Josan underwent a double mastectomy, lymph node removal, reconstruction, and chemotherapy.
It’s an expensive venture, however, and unless you have insurance to cover said assessments, treatment and numerous doctors’ appointments, breast cancer will set you back by millions and send you into bankruptcy, which will tail you for a lifetime.
Cashier Hyacinth Shakespeare understands these costs too well, as they and other health complications have been following her from her breast cancer diagnosis 15 years ago. Now, at 54, Hyacinth has been diagnosed with endometrial cancer and has just had her reproductive organs removed.
“The doctor told me that breast cancer can walk hand in hand with ovarian cancer, so he/she advised that I remove everything,” she related, adding that this surgery alone is costing her nearly a quarter-million dollars. “I am grateful for the help Reach2Recovery has given me; it paid for all the lab work and a minor surgery I needed last year.”
“While offering emotional and psychological support,” breast cancer survivor and Reach2Recovery’s chairman, Carolind Graham, told me, “we also offer financial aid for things like chemotherapy, radiation and scans, once you have been given a breast cancer diagnosis.”
However, Reach2Recovery relies solely on private donations and fund-raising events such as the upcoming Pink Run on Saturday, October 29th. With a current membership of 150 women, Reach2Recovery wants to help thousands more people with breast cancer.

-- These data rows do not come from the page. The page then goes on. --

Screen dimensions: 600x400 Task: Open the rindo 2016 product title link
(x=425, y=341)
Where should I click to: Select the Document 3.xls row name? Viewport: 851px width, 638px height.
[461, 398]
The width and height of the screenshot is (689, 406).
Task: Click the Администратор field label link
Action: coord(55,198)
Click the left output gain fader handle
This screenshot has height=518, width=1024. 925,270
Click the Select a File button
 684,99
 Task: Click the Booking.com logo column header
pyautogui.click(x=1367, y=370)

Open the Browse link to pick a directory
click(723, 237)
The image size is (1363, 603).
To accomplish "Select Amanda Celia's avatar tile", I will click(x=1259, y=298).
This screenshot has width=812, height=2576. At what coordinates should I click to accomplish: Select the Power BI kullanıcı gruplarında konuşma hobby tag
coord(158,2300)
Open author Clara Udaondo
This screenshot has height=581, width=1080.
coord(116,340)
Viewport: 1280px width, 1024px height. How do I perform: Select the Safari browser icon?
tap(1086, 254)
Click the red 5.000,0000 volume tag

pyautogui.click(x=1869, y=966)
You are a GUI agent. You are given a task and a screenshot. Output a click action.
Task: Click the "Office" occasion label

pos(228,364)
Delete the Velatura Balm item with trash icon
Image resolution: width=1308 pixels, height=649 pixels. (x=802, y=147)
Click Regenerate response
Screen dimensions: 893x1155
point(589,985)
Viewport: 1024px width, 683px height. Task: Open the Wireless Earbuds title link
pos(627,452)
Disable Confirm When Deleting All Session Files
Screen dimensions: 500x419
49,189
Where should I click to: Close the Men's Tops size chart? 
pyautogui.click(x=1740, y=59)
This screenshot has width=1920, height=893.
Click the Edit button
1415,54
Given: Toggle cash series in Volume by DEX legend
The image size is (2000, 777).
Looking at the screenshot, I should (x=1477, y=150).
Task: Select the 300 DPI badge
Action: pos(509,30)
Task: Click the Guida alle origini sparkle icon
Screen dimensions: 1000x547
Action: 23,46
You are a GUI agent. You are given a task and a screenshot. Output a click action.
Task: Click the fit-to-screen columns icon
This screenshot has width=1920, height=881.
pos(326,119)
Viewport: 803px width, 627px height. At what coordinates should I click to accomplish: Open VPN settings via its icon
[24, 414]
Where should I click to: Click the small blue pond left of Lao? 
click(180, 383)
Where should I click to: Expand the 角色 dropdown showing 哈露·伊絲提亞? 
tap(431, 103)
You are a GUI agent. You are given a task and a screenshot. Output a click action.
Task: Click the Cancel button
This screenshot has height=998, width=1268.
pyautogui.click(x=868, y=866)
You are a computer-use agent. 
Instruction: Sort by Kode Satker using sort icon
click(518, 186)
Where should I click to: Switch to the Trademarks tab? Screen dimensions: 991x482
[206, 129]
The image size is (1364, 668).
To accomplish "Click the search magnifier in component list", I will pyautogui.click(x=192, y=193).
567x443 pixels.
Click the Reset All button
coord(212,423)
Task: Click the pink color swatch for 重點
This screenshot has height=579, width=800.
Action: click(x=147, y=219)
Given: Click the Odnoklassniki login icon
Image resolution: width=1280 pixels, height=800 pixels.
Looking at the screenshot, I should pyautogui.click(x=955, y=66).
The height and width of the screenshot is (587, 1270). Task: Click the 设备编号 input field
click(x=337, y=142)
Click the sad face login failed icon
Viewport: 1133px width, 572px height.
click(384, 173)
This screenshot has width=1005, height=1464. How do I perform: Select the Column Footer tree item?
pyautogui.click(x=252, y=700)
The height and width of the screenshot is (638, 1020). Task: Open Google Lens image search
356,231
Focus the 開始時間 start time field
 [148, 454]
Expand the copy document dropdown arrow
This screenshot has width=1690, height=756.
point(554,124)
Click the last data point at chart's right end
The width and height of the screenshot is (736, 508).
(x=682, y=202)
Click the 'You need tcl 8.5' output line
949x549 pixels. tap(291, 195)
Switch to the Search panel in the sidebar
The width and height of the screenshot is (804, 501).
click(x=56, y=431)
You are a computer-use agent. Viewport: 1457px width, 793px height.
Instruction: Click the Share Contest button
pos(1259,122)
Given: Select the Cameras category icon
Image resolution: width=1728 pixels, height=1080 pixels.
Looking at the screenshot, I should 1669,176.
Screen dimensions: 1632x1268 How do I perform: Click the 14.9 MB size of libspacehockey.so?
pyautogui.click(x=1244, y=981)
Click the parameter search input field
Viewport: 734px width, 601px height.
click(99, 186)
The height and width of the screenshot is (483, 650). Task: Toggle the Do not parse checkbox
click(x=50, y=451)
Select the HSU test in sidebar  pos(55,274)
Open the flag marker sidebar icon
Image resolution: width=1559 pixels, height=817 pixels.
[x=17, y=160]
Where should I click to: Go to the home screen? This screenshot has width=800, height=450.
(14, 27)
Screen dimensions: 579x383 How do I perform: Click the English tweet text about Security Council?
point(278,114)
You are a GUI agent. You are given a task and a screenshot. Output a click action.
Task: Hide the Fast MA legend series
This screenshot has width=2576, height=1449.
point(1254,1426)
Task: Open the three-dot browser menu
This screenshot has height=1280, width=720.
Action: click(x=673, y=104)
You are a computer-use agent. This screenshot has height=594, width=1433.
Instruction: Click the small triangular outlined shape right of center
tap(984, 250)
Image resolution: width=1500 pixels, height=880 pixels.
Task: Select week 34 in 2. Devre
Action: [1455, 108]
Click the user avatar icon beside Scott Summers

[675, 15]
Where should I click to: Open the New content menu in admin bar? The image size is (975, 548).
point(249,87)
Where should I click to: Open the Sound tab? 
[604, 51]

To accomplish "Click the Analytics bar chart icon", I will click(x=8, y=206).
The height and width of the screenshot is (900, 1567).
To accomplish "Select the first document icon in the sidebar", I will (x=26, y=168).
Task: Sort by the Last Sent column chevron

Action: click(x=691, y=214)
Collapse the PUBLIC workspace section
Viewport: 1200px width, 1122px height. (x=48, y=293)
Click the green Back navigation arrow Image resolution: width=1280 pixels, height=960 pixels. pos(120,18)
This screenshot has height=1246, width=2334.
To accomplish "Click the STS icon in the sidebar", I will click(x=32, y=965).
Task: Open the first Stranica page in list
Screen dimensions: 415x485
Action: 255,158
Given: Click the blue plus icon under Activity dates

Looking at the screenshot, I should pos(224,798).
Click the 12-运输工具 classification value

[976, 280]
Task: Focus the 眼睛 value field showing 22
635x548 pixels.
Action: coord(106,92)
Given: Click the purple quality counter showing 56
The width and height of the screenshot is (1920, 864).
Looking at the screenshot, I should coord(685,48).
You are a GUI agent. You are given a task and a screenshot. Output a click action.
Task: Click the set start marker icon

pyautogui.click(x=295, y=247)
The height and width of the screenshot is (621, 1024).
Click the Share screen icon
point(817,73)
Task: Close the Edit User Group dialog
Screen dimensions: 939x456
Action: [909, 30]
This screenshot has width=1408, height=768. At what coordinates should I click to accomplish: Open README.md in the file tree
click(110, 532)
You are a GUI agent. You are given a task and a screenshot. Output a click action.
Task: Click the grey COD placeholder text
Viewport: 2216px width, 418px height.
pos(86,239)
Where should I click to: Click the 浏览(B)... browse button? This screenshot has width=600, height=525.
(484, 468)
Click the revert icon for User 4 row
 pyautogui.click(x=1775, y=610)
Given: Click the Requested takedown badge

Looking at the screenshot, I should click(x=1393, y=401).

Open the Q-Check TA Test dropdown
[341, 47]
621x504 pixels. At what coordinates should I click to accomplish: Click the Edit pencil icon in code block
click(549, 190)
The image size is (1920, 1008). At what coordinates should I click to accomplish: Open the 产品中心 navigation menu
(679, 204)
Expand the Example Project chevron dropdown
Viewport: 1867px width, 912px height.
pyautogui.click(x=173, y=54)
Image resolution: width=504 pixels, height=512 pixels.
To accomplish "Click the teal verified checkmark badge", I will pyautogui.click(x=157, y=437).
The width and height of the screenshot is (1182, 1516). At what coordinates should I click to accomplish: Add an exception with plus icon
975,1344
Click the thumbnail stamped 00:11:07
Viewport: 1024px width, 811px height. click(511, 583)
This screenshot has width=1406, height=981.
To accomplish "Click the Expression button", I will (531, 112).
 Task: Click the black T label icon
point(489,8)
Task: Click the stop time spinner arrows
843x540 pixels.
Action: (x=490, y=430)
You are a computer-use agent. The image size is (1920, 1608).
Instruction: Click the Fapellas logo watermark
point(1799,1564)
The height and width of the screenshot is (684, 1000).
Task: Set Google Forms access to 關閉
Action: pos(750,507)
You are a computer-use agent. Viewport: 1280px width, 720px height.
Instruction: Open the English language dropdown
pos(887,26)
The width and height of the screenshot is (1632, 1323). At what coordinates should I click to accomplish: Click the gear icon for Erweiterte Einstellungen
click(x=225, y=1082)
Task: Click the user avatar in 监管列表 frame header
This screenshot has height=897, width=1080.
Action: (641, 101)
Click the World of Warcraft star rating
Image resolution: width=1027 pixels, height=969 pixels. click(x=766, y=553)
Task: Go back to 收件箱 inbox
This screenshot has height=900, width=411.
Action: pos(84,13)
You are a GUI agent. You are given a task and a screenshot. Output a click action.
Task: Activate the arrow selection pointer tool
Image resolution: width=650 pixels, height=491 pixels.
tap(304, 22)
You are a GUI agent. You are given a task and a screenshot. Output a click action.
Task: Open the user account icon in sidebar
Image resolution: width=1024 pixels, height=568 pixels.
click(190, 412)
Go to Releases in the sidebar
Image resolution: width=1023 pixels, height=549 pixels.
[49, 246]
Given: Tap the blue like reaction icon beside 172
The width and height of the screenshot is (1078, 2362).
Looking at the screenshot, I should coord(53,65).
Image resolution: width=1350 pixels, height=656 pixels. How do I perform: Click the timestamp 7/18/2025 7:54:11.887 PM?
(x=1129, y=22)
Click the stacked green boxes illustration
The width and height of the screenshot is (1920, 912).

The Insurance Company of the West Indies (ICWI), the title sponsor of the Pink Run, took on this objective last year and is striving to broaden breast cancer awareness and raise as much money as possible. ICWI has already donated $2 million to the cause between last year and the recent Pink Run press conference last month. Much more is needed and Reach2Recovery needs your support.
“You don’t want to hear that you are dying, yet can’t afford to save your life,” Josan Sutherland pointed out. “Reach2Recovery is aiming to ensure that you will never have to say that you can’t afford it.”
The way forward is to recognise that breast cancer could affect each of us. Jamaicans must be educated on the matter and be screened for breast cancer, no matter our age, gender, nor whether we have a family history of it or not.
“There is no cancer in my family,” informed Graham, a mother of three who was diagnosed 12 years ago at 55 and fortunately had her surgery and treatment paid for by insurance. “I have been cancer-free for years now,” she went on, tears welling up. “Sorry, I always feel emotional about it, because I am sad for the others who don’t survive and I see how lucky I am to have survived.”
Reach2Recovery meets on the second Tuesday of every month at 5:00 pm in Webster Memorial Church Hall on Half-Way-Tree Road. Everyone is welcome to attend.
The Pink Run over 5km starts in the parking lot of the ICWI at 6:30 am on Saturday, October 29 2016, with warm-up at 6:00 am. Entry cost is $1,200 for individual participants, $1,000 each if in a team of 20 or more.